**What is being asked**
Every line of the data below that holds the string "ブリズベン日本クラブ" needs to be reported.

**Dataset records**
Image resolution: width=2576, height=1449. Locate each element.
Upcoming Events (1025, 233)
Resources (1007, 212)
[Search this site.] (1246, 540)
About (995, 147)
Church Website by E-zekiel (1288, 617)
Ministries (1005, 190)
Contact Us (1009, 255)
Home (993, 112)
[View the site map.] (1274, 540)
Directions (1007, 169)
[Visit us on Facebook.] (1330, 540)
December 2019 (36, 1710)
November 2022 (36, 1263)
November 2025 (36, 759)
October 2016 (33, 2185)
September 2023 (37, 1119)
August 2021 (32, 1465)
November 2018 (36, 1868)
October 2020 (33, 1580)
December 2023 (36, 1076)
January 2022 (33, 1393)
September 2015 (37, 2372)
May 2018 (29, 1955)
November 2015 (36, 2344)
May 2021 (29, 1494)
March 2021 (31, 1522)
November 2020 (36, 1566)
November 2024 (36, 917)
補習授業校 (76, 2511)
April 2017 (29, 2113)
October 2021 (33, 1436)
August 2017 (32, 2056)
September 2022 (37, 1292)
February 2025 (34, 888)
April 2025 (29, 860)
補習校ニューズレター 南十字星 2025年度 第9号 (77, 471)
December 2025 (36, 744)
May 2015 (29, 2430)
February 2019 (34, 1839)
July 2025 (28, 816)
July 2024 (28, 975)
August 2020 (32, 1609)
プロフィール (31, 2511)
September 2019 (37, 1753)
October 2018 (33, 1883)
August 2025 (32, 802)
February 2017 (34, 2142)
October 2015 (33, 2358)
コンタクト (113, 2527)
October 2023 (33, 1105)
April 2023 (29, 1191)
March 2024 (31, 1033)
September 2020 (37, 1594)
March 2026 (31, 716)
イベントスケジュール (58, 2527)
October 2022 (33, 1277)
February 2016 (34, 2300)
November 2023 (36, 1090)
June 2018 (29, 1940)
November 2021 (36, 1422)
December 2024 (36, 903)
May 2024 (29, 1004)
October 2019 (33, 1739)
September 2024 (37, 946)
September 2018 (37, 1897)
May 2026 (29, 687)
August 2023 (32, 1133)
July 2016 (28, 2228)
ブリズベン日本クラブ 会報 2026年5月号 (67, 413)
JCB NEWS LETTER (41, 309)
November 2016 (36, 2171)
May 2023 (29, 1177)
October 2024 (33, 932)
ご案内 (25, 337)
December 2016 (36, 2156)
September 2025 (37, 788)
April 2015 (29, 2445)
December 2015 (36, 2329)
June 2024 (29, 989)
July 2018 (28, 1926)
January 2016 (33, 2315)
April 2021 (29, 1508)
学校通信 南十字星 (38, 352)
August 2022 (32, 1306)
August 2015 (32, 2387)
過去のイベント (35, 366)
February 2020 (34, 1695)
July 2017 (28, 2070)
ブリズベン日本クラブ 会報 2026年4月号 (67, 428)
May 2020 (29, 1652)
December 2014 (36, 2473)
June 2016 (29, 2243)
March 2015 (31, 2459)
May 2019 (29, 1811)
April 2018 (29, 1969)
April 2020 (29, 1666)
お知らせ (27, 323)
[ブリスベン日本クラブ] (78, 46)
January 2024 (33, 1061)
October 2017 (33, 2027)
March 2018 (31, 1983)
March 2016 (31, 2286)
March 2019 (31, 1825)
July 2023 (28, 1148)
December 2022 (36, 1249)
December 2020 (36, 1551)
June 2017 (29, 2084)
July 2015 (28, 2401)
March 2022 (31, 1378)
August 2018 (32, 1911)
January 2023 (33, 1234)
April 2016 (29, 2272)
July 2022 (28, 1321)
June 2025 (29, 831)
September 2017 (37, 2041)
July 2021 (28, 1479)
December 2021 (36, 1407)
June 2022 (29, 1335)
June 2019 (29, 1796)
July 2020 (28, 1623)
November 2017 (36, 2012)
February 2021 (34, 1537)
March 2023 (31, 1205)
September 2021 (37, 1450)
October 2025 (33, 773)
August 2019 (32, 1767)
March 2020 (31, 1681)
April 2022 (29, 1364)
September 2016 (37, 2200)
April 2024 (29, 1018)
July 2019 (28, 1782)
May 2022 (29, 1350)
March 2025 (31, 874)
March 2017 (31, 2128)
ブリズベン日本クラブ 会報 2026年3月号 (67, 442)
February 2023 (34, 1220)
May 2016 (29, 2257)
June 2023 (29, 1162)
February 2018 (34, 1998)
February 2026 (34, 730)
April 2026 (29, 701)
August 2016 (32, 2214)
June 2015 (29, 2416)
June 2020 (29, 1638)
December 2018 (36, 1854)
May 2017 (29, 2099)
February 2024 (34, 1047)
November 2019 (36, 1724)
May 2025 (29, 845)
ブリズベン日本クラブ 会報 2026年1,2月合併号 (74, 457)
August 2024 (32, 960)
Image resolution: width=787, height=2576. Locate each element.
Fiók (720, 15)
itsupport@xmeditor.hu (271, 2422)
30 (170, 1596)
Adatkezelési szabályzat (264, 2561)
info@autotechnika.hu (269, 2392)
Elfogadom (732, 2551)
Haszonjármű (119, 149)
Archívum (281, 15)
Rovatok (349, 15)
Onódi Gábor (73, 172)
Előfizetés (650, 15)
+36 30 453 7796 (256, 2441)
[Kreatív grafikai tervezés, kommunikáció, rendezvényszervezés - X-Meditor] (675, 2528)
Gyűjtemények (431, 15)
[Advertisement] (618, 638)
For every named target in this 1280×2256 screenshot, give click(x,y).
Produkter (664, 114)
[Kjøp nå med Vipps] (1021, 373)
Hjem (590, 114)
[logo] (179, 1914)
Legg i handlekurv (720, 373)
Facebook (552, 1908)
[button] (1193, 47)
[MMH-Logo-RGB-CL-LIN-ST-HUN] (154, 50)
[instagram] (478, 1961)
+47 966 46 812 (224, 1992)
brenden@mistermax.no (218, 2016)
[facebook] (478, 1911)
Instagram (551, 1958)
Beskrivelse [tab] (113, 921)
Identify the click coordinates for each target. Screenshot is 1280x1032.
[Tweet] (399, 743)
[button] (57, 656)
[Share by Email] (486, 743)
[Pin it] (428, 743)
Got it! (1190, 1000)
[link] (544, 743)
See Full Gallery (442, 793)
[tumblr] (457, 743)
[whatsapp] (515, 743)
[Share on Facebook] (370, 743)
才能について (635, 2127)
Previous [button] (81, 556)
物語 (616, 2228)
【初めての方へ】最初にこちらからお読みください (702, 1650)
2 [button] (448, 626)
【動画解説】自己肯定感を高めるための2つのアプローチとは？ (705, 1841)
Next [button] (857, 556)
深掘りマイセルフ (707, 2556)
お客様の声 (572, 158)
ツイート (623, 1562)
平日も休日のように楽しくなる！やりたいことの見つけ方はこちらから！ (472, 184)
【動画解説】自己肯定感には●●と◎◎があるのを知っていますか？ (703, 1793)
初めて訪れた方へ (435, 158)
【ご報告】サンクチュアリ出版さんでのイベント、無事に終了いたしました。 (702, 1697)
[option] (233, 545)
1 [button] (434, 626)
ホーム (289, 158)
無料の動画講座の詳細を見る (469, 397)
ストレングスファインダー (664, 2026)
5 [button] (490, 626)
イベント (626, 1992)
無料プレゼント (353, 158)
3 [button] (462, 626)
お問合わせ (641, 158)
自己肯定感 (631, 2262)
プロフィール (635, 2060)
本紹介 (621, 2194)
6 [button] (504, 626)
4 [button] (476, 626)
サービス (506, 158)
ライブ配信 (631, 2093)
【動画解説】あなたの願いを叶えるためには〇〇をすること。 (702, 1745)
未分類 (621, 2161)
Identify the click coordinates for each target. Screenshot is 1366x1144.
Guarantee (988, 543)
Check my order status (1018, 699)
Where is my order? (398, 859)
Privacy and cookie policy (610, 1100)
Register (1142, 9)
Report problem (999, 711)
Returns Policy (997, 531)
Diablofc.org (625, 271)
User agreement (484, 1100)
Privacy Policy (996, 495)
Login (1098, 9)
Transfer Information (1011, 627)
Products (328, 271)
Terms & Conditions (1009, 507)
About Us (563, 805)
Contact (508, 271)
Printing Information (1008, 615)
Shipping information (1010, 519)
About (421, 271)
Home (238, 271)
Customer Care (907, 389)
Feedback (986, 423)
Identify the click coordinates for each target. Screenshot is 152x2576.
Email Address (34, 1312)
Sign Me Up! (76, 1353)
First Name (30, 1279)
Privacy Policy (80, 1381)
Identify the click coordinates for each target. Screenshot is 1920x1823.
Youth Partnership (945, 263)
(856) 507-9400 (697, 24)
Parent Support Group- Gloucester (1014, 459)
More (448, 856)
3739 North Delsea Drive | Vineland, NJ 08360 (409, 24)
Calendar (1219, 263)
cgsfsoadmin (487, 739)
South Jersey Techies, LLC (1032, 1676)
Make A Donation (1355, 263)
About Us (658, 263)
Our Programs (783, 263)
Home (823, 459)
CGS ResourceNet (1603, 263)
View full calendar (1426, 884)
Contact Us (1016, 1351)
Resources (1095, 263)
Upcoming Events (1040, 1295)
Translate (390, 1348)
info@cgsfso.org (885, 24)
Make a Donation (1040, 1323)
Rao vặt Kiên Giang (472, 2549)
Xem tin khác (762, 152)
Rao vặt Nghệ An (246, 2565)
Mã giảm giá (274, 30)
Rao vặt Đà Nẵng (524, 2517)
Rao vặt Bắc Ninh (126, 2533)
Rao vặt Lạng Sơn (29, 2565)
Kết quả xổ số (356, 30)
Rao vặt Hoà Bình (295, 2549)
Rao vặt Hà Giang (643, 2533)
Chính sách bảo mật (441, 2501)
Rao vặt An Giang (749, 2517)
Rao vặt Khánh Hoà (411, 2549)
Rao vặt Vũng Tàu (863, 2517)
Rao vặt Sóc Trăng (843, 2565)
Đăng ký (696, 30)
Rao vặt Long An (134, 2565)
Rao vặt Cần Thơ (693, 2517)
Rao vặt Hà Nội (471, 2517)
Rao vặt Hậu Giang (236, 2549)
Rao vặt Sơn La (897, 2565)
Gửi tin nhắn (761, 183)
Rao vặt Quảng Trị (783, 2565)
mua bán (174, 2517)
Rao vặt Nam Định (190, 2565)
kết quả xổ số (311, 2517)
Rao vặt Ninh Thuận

**Result of the task**
ブリズベン日本クラブ 会報 2026年5月号 (67, 413)
ブリズベン日本クラブ 会報 2026年4月号 (67, 428)
ブリズベン日本クラブ 会報 2026年3月号 (67, 442)
ブリズベン日本クラブ 会報 2026年1,2月合併号 (74, 457)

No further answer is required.